Showing posts with label Kidney Disease Support Groups. Show all posts
Showing posts with label Kidney Disease Support Groups. Show all posts

Tuesday, June 24, 2014

Kidney Disease Support

Kidney Disease Support
Chronic or Acute renal diseases can lead to renal failure. This failure may be complete or partial. Such patients require different kind of measures to support them and to maintain the normal physiological processes.



Hamemolysis:



Haemodialysis has saved many a kidney patient's life. It is very useful in chronic renal failure. It is useful when the uremia has become very severe An arteri venous fistula should be formed in the forearm, when the plasma creatinine is consistently above 600 micromol/ l .



Haemodialysis is carried out for 4-6 hours 3 times in a week, and many patients are trained to do it themselves. Within the first 6 weeks, there is a gradual reduction of the Uremic symptoms. Plasma creatinine and blood urea, do not return to normal, and anemia may improve but persists and osteodystophy may progress.





Continuous Ambulatory Peritoneal Dialysis:



This is a form of long term dialysis and involves insertion of a permanent intra peritoneal catheter in to the abdominal cavity. This procedure involves introduction of sterile dialysis fluid in to the peritoneal or abdominal cavity. The normal or usual quantity used is around two litres and then these two litres of fluid are allowed to remain in the peritoneal cavity. After about six hours, this fluid is again extracted out and disposed off. Now the abdomen is again perfused with a fresh sterile dialysis fluid. This alternate extraction and perfusion process is carried out repeatedly for about four times in a day. The best part is that it does not require the patient to be in bed and can move about and also do his regular routine work.



It is particularly useful for young children and the elderly patients with other diseases like cardio vascular instability and diabetes.
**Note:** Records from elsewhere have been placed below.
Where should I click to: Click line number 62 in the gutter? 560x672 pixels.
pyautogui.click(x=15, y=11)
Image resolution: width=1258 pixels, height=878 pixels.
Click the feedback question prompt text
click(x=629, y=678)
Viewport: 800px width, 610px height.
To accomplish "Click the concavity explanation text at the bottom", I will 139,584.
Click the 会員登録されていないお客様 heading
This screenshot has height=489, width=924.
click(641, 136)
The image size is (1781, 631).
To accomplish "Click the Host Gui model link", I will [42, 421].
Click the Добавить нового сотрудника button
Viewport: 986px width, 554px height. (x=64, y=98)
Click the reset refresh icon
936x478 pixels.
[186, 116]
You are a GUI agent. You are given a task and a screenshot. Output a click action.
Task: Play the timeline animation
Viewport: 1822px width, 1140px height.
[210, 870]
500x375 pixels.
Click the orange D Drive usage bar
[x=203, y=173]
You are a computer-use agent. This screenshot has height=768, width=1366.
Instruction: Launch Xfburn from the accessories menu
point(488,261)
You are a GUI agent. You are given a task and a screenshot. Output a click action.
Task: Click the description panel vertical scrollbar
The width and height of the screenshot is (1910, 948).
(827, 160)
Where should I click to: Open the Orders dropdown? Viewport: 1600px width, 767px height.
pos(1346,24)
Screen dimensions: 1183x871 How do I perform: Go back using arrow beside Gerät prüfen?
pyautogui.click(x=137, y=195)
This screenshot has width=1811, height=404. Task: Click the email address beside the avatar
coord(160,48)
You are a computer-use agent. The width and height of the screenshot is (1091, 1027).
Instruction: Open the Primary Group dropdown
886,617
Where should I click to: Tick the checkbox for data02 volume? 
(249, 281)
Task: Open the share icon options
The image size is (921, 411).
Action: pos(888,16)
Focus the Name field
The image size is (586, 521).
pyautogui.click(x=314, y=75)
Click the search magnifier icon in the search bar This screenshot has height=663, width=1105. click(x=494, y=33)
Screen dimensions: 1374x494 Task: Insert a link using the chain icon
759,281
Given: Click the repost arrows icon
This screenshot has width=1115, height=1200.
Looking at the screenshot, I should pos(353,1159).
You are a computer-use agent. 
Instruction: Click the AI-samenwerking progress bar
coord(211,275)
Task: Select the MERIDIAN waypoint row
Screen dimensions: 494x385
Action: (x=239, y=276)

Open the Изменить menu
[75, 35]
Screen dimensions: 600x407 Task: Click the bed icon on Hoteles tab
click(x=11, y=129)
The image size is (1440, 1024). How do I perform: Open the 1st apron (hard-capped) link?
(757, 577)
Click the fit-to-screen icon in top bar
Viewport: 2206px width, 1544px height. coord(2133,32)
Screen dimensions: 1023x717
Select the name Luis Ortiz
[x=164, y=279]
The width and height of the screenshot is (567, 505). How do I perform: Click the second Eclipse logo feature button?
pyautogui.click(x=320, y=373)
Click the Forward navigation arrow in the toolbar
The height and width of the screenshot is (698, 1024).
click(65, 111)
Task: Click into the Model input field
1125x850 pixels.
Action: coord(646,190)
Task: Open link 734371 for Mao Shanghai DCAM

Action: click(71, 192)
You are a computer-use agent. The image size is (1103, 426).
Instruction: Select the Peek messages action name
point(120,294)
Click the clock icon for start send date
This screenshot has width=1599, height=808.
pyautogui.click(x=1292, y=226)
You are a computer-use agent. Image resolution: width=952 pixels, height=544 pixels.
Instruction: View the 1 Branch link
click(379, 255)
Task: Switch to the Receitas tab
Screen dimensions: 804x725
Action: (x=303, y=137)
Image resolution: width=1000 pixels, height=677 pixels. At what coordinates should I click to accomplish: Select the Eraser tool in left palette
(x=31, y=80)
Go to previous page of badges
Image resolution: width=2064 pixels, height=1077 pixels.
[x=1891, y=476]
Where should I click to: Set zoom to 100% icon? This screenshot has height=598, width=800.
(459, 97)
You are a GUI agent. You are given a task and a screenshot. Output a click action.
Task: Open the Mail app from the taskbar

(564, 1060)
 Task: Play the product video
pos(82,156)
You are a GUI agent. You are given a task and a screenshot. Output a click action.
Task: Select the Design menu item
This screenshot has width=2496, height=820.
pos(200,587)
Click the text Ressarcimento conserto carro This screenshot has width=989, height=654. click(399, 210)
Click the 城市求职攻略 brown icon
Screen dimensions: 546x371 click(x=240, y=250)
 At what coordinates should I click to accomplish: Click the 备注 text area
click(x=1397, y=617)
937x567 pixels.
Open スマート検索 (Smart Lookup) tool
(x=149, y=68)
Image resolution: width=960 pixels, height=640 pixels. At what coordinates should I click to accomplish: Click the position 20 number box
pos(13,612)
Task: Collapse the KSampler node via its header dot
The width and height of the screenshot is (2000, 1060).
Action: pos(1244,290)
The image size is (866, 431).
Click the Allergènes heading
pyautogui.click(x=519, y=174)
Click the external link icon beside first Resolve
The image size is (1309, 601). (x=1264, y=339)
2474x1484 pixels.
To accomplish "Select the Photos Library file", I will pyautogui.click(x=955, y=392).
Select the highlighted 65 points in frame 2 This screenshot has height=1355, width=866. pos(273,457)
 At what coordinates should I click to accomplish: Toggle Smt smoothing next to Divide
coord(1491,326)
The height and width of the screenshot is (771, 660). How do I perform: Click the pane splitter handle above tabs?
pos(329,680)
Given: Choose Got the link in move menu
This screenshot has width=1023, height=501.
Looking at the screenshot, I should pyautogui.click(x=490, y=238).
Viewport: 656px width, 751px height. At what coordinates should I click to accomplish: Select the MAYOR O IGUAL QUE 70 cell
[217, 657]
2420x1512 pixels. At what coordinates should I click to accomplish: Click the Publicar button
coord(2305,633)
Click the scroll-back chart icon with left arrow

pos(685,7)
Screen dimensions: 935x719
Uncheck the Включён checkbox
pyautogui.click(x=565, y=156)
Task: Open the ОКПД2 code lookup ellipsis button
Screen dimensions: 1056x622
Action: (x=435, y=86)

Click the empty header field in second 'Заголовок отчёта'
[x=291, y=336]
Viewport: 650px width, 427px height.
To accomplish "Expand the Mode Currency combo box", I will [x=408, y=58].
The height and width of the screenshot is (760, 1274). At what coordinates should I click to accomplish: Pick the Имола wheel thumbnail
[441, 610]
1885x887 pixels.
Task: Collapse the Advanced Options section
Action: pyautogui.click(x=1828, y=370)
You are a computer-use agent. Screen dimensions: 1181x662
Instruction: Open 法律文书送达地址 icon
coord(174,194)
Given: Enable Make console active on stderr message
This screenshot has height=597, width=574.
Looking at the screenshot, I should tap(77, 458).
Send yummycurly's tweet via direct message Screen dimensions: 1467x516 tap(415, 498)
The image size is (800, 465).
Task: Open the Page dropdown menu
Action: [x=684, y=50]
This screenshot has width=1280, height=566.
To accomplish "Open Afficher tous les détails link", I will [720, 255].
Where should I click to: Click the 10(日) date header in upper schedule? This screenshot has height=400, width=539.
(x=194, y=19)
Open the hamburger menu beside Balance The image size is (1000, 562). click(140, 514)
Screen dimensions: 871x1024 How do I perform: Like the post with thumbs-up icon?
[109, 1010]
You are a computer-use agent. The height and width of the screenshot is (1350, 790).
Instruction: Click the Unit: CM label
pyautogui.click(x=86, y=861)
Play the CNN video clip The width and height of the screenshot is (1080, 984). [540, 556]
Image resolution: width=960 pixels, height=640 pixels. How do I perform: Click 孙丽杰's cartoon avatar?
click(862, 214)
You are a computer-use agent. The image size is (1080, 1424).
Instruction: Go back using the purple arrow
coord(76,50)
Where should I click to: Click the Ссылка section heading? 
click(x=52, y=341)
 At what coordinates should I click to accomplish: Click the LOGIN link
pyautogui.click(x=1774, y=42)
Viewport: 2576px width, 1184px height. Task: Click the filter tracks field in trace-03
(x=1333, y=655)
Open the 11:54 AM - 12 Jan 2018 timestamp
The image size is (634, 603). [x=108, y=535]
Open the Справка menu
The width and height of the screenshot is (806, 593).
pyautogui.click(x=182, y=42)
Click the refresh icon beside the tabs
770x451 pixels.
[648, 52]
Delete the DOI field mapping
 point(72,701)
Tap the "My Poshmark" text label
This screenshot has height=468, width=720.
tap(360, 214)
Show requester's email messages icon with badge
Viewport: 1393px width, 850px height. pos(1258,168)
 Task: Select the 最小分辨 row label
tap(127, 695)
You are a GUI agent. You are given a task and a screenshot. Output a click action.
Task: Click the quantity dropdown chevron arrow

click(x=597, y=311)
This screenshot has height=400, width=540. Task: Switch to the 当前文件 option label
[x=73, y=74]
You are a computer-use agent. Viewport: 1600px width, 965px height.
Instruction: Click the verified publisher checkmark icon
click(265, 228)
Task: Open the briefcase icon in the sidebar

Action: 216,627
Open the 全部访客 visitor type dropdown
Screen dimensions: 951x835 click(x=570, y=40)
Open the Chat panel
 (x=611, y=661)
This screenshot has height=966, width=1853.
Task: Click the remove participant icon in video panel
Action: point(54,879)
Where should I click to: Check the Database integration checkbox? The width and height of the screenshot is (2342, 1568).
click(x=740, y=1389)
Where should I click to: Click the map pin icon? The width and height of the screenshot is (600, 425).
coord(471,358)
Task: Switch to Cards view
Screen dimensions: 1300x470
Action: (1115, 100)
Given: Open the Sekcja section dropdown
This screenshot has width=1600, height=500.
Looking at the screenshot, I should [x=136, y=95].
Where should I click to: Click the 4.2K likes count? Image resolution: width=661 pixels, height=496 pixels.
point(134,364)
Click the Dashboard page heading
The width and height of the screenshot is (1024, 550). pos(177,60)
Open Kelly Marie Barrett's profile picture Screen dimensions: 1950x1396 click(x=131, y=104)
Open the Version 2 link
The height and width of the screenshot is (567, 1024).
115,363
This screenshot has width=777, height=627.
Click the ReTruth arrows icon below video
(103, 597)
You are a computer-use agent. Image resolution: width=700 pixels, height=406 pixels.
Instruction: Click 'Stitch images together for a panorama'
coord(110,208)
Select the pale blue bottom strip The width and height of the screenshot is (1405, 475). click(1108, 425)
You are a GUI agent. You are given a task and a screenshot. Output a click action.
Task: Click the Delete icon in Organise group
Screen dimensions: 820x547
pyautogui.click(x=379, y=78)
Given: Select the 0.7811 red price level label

Patients have been known to continue, for 5 years on this treatment and it seems to be quite safe.



Renal transplantation:



This offers the possibility of restoring normal kidney functions and thereby correcting the many different electrolyte and metabolic dysfunctions of uraemia. The graft is usually taken from a cadaver donor or a coborn or the father or the mother.



Unless there is some support system available chronic renal diseases are always fatal. Information about the long term prognosis of patients on dialysis or transplant is really limited, because it has been recently started, but technology is changing fast now. Yet dialysis and transplantation can be considered as highly effective forms of treatment. There is an average of 80% survival of 5 years for patients on haemodialysis, 65% for transplanted kidney.